* **Task prompt**
Do any lines in the data below contain "Elevage"? If so, copy every one of them.

* **Material provided**
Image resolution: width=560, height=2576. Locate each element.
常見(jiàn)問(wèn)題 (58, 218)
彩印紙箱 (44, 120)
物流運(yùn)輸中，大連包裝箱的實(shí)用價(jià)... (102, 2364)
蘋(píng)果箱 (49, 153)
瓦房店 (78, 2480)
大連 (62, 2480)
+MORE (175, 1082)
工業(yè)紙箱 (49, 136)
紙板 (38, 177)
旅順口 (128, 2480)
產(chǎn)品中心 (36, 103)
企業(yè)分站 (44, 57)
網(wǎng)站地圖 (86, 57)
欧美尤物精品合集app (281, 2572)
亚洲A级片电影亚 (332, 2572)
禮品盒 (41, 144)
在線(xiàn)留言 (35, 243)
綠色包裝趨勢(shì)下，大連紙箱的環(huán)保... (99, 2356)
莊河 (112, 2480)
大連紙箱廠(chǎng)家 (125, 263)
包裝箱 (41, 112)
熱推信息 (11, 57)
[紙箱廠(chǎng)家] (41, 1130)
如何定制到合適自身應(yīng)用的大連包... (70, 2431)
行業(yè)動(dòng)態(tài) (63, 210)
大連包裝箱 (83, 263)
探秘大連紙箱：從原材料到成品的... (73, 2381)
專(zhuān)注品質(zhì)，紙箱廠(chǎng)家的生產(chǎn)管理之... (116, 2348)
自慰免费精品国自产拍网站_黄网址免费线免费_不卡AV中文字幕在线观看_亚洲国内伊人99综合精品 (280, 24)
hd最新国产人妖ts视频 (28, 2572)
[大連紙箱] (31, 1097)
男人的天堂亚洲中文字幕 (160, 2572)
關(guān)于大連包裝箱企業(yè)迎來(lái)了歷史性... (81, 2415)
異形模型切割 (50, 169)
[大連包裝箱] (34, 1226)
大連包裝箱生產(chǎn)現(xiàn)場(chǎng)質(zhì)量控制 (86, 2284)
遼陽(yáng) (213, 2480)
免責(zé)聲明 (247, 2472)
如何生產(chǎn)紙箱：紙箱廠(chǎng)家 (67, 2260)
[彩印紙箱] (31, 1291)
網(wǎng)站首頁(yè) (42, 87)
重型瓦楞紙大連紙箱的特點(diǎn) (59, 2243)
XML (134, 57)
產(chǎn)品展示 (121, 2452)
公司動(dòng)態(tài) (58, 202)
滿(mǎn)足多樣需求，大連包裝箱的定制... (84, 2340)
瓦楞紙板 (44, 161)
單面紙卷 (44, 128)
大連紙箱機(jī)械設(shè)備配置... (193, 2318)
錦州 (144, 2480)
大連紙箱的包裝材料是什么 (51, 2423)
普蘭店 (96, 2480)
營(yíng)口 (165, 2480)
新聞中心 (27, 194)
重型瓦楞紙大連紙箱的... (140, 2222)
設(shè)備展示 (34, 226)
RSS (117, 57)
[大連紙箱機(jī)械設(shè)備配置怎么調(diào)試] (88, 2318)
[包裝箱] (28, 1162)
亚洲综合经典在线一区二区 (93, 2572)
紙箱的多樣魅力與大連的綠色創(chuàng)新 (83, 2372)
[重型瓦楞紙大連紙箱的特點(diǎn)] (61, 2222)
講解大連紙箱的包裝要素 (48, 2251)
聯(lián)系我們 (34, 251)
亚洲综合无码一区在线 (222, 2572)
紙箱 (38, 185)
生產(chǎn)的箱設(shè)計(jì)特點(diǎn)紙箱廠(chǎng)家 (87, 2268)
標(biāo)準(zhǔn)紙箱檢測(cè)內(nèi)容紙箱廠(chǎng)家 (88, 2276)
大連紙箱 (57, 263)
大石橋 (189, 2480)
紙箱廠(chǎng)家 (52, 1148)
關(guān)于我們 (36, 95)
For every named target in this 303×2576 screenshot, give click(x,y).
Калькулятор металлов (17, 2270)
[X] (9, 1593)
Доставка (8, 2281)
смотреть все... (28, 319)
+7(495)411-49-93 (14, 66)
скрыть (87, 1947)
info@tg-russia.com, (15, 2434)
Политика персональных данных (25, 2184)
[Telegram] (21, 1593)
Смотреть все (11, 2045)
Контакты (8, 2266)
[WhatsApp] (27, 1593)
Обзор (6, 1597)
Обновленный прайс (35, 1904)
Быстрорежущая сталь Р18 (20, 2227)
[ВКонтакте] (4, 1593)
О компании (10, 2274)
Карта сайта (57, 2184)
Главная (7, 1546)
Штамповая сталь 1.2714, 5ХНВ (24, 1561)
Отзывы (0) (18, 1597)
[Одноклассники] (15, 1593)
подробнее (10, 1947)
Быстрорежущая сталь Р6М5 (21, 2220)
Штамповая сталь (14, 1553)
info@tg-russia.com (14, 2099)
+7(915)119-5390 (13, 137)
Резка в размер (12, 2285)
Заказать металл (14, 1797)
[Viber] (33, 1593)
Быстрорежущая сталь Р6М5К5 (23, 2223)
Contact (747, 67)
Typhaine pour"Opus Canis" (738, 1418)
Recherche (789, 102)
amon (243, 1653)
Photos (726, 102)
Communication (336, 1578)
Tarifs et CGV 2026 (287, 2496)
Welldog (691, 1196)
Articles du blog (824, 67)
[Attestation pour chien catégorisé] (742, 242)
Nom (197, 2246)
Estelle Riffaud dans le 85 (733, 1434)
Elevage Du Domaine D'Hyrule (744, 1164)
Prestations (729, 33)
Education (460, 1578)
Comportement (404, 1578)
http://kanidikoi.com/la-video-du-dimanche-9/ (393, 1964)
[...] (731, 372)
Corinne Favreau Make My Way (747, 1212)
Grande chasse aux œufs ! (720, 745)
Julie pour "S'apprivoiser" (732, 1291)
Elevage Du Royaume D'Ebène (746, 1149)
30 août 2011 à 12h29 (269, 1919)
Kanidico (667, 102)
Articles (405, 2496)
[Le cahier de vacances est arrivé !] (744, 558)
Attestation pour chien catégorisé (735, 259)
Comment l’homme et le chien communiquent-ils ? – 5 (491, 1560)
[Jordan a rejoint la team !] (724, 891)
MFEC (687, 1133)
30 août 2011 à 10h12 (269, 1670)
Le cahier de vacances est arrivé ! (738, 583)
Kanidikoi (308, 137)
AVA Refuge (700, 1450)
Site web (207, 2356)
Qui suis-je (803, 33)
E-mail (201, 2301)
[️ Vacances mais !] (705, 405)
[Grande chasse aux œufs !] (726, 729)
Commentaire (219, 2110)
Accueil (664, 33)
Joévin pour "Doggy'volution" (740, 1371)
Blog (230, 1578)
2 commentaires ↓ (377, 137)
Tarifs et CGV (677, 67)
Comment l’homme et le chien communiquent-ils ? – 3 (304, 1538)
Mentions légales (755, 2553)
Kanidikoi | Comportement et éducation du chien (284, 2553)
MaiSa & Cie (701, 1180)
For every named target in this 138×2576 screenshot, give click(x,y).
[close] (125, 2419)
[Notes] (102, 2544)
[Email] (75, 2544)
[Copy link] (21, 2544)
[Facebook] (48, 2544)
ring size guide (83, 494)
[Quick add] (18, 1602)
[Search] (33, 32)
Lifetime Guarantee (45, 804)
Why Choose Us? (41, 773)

* **Answer box**
Elevage Du Domaine D'Hyrule (744, 1164)
Elevage Du Royaume D'Ebène (746, 1149)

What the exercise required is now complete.